Уехать? Какая тонкая издевка. Кому нужна будет Брюн после того, как станет ясно, что она жила в доме с двумя мужчинами? А это непременно выяснится, все знакомые наверняка уже в курсе того, что младшая Шульц покинула дом при весьма интригующих обстоятельствах.
— Я должна примириться со своим новым положением, — прошептала она. Некстати вспомнились чужие уверенные прикосновения, которые вчера почти заставляли ее терять сознание от наслаждения — это было словно пощечина, звонкий удар, за которым наступает обморочная тишина.
— Должны, — кивнул Эрик. — Просто попробуйте увидеть в нем и положительные стороны.
Брюн горько усмехнулась.
— Неужели они есть?
— Во-первых, вы послужите своей родине, — произнес Эрик, и Брюн поняла, что он искренне верит в то, что говорит. — А во-вторых, наше общение не будет длиться вечно. Когда закончится эксперимент и будет отработан механизм артефакта, я вас отпущу.
Несколько мгновений Брюн смотрела ему в лицо, пытаясь понять, сколько правды в словах артефактора.
— Предупреждайте, — сказала она наконец. — Предупреждайте, когда начнете манипулировать. По крайней мере, это будет честно.
Эрик понимающе качнул головой.
— Согласен, — ответил он. — А теперь пойдемте завтракать.
— Ты что-то бледен, Берт.
Завтрак был накрыт в саду, среди цветущих розовых кустов, и в любое другое время Брюн решила бы, что здесь очень красиво. Теплое и солнечное летнее утро, наполненное томительно-сладким запахом роз, деловитым жужжанием пчел и беззаботными голосами птиц в высоких деревьях, не может быть некрасивым. Но сейчас Брюн видела все словно бы через запыленное стекло, и удивительный мир казался ей ненастоящим.

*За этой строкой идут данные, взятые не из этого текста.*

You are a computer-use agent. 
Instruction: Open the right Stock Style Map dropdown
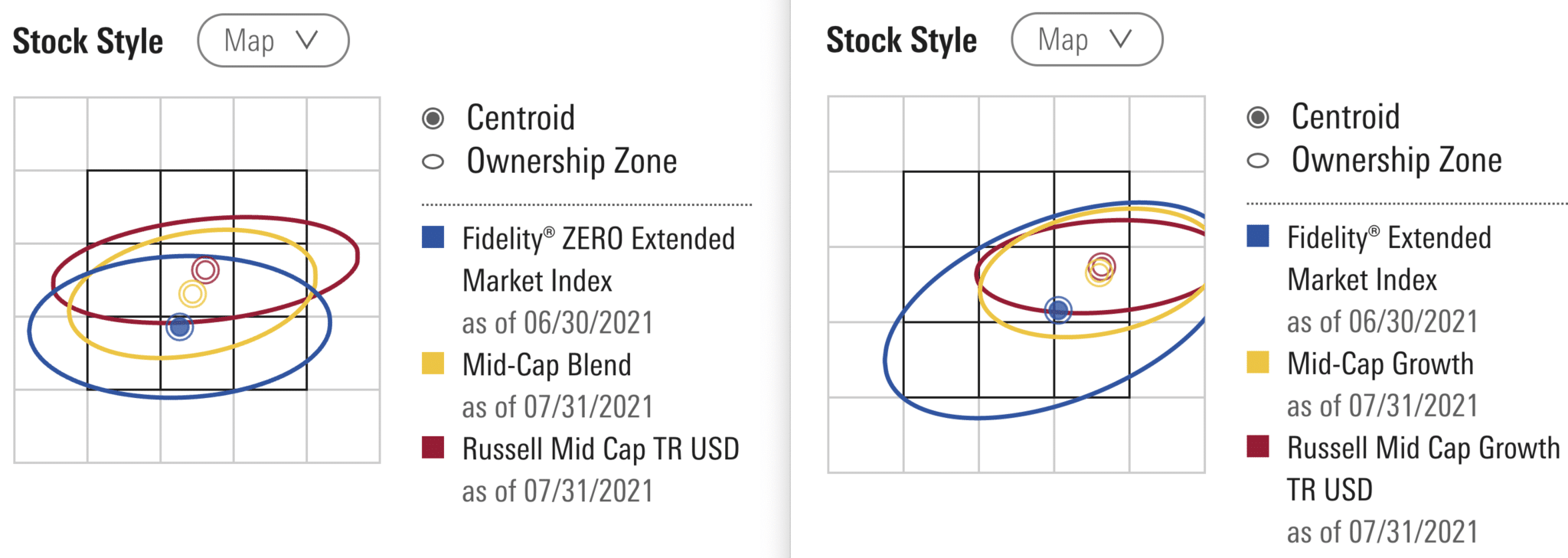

Слуга бесшумно положил на ее тарелку еще одну порцию омлета с помидорами и беконом. Брюн и не заметила, как до этого опустошила тарелку: а ведь благородной девице следует стыдиться такого отменного аппетита. Она не крестьянка, которая только и думает о том, как бы набить брюхо. Матушка была бы очень недовольна.
Все равно. Как это теперь все равно.
— У Мадлен новые девочки, я вроде бы рассказывал, — произнес Альберт. Сегодня он выглядел изможденным и вновь не счел нужным побриться. Если бы Брюн встретила его где-нибудь, то непременно перешла бы на другую сторону улицы.

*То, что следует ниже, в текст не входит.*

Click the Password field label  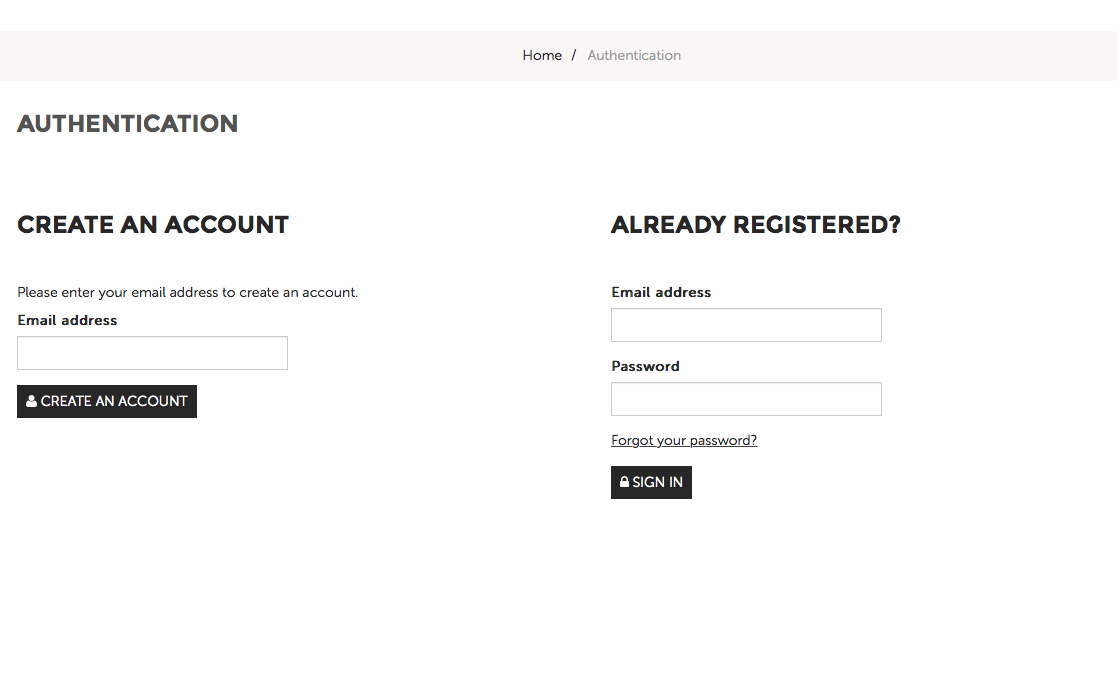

Такое лицо может быть у убийцы.
— Да, ты упоминал, — равнодушно произнес Эрик. — И что, бойкие?
Альберт завел глаза.
— Как она на мне скакала… — проговорил он и подпер щеку ладонью. Мечтательное выражение его лица так и кричало о том, что джентльмен погружен в приятные воспоминания. — Даже вспомнить сладко.

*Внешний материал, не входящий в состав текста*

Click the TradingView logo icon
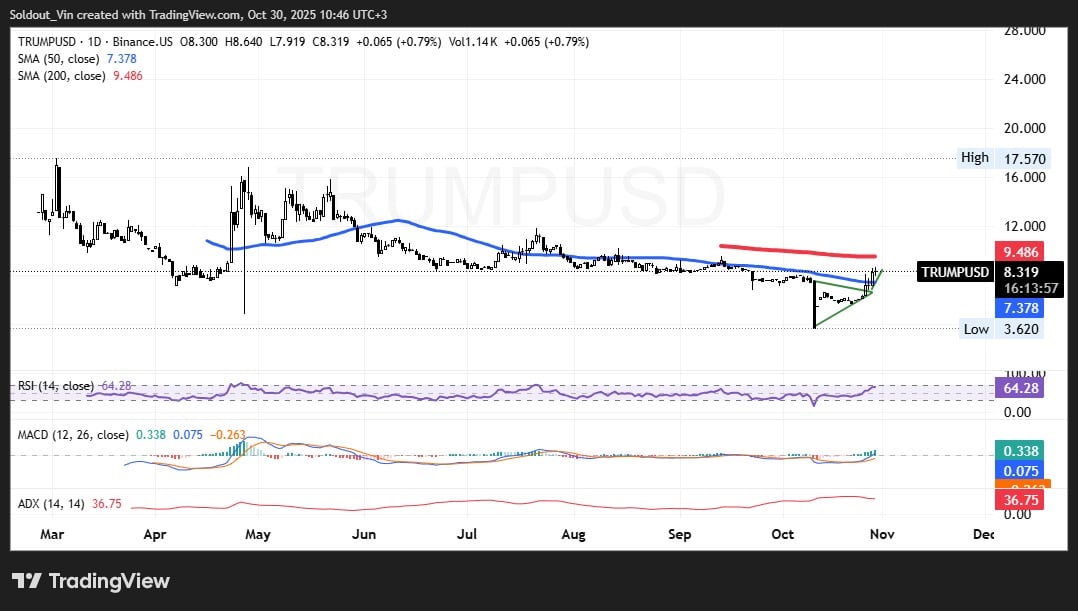The width and height of the screenshot is (1078, 611). coord(27,581)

Должно быть, Брюн слишком громко стукнула ножом по тарелке — Альберт посмотрел в ее сторону, и в его взгляде появилось холодное оценивающее любопытство. Брюн почти физически ощущала, как с нее сползает платье, как убегают шнурки корсета и растворяются панталоны с сорочкой, оставляя ее полностью обнаженной и беззащитной.
— А как твой эксперимент? — поинтересовался Альберт. Эрик улыбнулся — сытой, удовлетворенной улыбкой хищника в человеческом обличье — и ответил:
— Все, как я и предполагал.
— То есть, благородная кровь действительно имеет значение? — оживился Альберт. Эрик кивнул.
— Имеет. Настройка полей идет быстрее и тоньше. Я справился буквально за несколько секунд.
— Прекрасно! — воскликнул Альберт. — Значит, мы уже переходим к заключительной части эксперимента?
Эрик вновь качнул головой.
— Да. Начнем после завтрака.
Брюн опустила голову, чувствуя, как горят щеки. Ей было стыдно, невероятно стыдно. В том, что произошло, не было ни капли ее вины — и в то же время Брюн сгорала от стыда. Эти люди говорили о ней так, словно она была не человеком, а вещью, и этой вещи очень повезло, что она работала, как надо.